| Excerpted text |
-----

University of Illinois at Chicago Office of Public Affairs (MC 288)
601 S. Morgan St., Chicago, IL 60607-7113, (312) 996-3456, www.uic.edu/depts/paff
August 18, 1999 Contact: Laurent Pernot (312)413-4137, Lpernot@uic.edu
UIC CONFERENCE EXPLORES GREAT LAKES WATER ISSUES
Great Lakes states face restrictions, may take lessons from Middle East
Officials and scholars from the United States and Canada will gather at the University of Illinois at Chicago Sept. 16-17 to help lay the groundwork for concerted regional management of urban water resources.
The conference, "Improved Decision-Making for Water Resources: The Key to Sustainable Development for Metropolitan Regions," will focus on such topics as the impact of economic activity on the ecology of the Great Lakes and the ramifications of U.S. Supreme Court-mandated caps in Great Lakes water consumption.
Illinois, which already exceeds the lawful lake-water diversion limits, may not be able to supply fast-expanding communities in lake water, according to a study by the UIC Great Cities Institute conducted as part of the Regional Water Resources Strategic Plan being developed by the Northeastern Illinois Planning Commission.
The conference will feature a presentation on Middle East water conservation efforts to help decision-makers reverse current water-use trends.
"We are struggling to meet huge challenges to our economic and environmental health," said Henry Henderson, former City of Chicago environment commissioner and senior fellow at the UIC Great Cities Institute, which co-sponsors the conference with the Illinois-Indiana Sea Grant College Program, a partnership of Purdue University and the University of Illinois at Urbana-Champaign. "Water management is at the heart of these challenges, particularly for the Chicago region and the Great Lakes generally.
"In Illinois, this involves serious past infrastructure mistakes and water overuse that require us to return every gallon of water we have overused by 2020. How can we do this and sustain our communities?
"That is why we are bringing together experts from the region, including Canada, to jump-start concerted efforts to address water-use issues."
The authorities expected to attend include U.S. Commerce Secretary William Daley (invited); David Crombie, chair of Toronto's Waterfront Regeneration Trust; Roan Conrad, director of the Office of Sustainable Development and Intergovernmental Affairs at the National Oceanic and Atmospheric Administration; Ronald Baird, director of the National Sea Grant College Program; and Alex Anas, director of the Center for Regional Development and Policy at SUNY-Buffalo.

-----

Please repeat everything from "The conference will" down to "Great Lakes generally." in the Great Lakes water conference release, swapping "decision-makers" for "policymakers".

| Collected data |
-----

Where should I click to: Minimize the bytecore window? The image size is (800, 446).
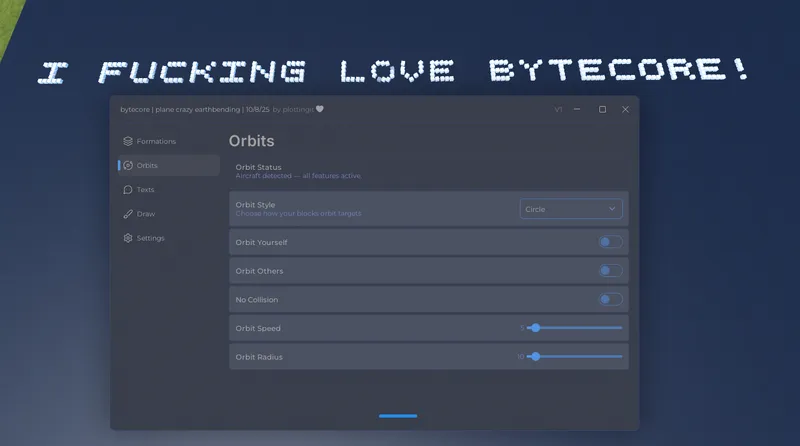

-----

| Exercise result |
The conference will feature a presentation on Middle East water conservation efforts to help policymakers reverse current water-use trends.
"We are struggling to meet huge challenges to our economic and environmental health," said Henry Henderson, former City of Chicago environment commissioner and senior fellow at the UIC Great Cities Institute, which co-sponsors the conference with the Illinois-Indiana Sea Grant College Program, a partnership of Purdue University and the University of Illinois at Urbana-Champaign. "Water management is at the heart of these challenges, particularly for the Chicago region and the Great Lakes generally.